The homology between TRIM21 and Trypanosoma cruzi Antigen Clone 36 nucleotide sequence was discovered in 1998 (Winkler et al., Parasite 5, 94–95) prior to the functions of Ro52, the TRIM21 protein product, being understood. Ro52 has since been shown to be an Ubiquitin ligase targeting transcription factors, Interferon Regulatory Factor 1 (IRF1) and Interferon Regulatory Factor 3 (IRF3), in immune cells. This communication explores the possibility that there is a connection between the Clone 36 homologous sequence and perturbation of the host immune system in Chagas’ disease.
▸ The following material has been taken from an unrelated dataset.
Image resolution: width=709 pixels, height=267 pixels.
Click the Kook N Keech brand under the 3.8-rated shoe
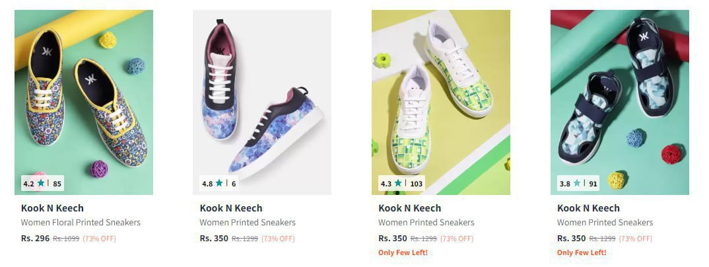tap(588, 208)
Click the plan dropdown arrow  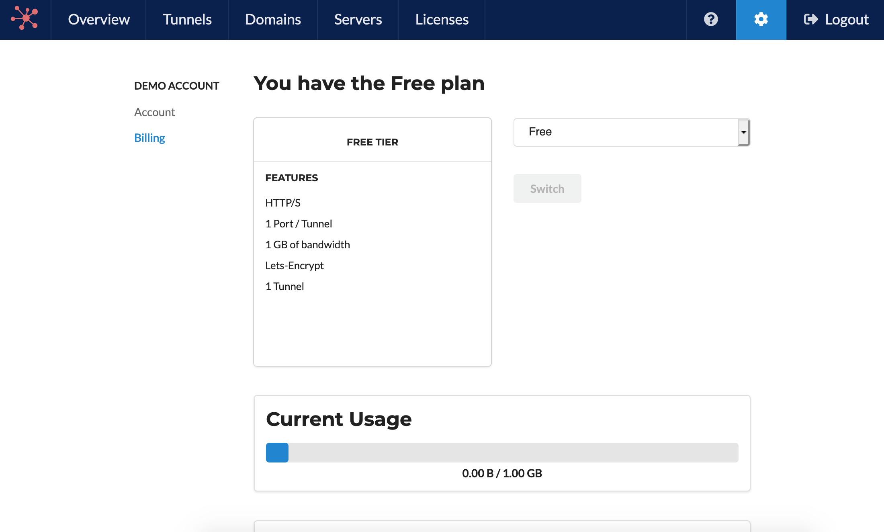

RNA interference by the Clone 36 transcripts is hypothesized as a mechanism for host immune suppression during acute Chagas’ disease and/or for autoimmunity in chronic Chagas’ disease through down-regulation of Ro52. In the chronic forms of the disease such as Chagas Cardiomyopathy, Clone 36 RNA containing its repetitive motif may down-regulate levels of Ro52 in monocytes, fibroblasts, or T cells, allowing IRF 1 and IRF3 to continuously stimulate transcription of interferons alpha and beta, a pro-inflammatory state favoring autoimmunity. In acute Chagas’ disease, messenger RNA from Clone 36 could interfere with host macrophage Ro52 RNA, down-regulating the level of Ro52 so that it would stimulate less cytokine production, including IL-12/p40. This theory is thought to help the parasite avoid attack by the innate immune system early in the acute phase of the disease. Experiments with transgenic mice and genetically modified T. cruzi are discussed which may provide insight to addressing these questions.